**Text:**
═══

Saroj Nalini Dutt (née De) MBE (9 October 1887 – 19 January 1925) was an Indian feminist and social reformer.

==Background==
She was born in her father, Brajendranath De's, country house in Bandel, near Hooghly, in Bengal Province. She was brought up with her brothers and sisters and shared with them an education under a tutor and a governess. Members of her paternal family frequently visited the Brahmo Sammilan Samaj in Bhowanipore, Calcutta.

In 1905, she married Gurusaday Dutt. Her only child, Birendrasaday Dutt, was born in 1909.

==Work==
She was a reformer and a pioneer of the movement for the uplifting of women in Bengal. She pioneered the formation of Mahila Samitis (women's institutes) in Bengal. She started her first Mahila Samiti in 1913 in Pabna district with the object of developing friendly cooperation among the purdahnashin ladies. Subsequently, she started the Mahila Samitis of Birbhum (1916), Sultanpur (1917), and Rampurhat (1918) districts respectively.

═══

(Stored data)
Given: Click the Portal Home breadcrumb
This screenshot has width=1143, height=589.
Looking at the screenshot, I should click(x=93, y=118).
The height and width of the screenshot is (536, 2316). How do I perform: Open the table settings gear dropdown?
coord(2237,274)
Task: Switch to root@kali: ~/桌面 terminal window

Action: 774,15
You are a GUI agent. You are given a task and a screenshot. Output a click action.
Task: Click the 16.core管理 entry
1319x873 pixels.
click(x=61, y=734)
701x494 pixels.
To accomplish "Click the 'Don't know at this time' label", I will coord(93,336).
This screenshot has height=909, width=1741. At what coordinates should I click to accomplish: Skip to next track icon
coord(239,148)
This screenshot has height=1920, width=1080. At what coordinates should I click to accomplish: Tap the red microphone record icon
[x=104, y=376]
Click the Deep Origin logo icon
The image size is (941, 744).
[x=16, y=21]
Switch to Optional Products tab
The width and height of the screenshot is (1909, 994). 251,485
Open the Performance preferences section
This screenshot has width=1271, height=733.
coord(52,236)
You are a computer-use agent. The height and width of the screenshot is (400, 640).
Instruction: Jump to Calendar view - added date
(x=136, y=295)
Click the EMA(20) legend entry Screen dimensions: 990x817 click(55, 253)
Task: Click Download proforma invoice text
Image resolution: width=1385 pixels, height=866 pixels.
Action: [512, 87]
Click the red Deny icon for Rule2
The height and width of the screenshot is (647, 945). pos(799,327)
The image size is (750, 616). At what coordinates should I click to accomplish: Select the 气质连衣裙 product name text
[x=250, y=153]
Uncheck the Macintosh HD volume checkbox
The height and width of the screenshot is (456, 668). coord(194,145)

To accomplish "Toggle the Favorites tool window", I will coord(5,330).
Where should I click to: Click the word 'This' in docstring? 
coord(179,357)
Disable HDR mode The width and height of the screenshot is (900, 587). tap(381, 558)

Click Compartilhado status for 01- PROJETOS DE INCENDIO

═══

**What to do:**
1. Retype the Saroj Nalini Dutt biography, from "Saroj Nalini Dutt" down to "born in 1909.".
2. In the Saroj Nalini Dutt biography, what was the aim of the Mahila Samiti she started in Pabna district in 1913?
3. Carry on the biography of Saroj Nalini Dutt from its last sentence.

**Answers for each item:**
1.
Saroj Nalini Dutt (née De) MBE (9 October 1887 – 19 January 1925) was an Indian feminist and social reformer.

==Background==
She was born in her father, Brajendranath De's, country house in Bandel, near Hooghly, in Bengal Province. She was brought up with her brothers and sisters and shared with them an education under a tutor and a governess. Members of her paternal family frequently visited the Brahmo Sammilan Samaj in Bhowanipore, Calcutta.

In 1905, she married Gurusaday Dutt. Her only child, Birendrasaday Dutt, was born in 1909.

2. She started it with the object of developing friendly cooperation among the purdahnashin ladies.

3.
She was the secretary of the Indian Section of the Calcutta League of Women's Workers (later Bengal Presidency Council of Women), member of the Council of the Nari Siksha Samiti (Women's Educational League), and Member of the Calcutta Municipal Corporation's committee which was to make suitable arrangements for allowing women to elect councillors. She was also the vice president of the Sylhet Union, an association set up for the promotion of female education in Sylhet district.

==Death==
She died suddenly of jaundice on 19 January 1925.

==Awards==
- Member of the Most Excellent Order of the British Empire, 1918.

==Legacy==
Institutions named after her:

- The Saroj Nalini Dutt Memorial Association (1925).
- A girls high school in Suri, earlier named after its founder, Sir Rivers Thompson, which she helped to reorganise, is now named after her.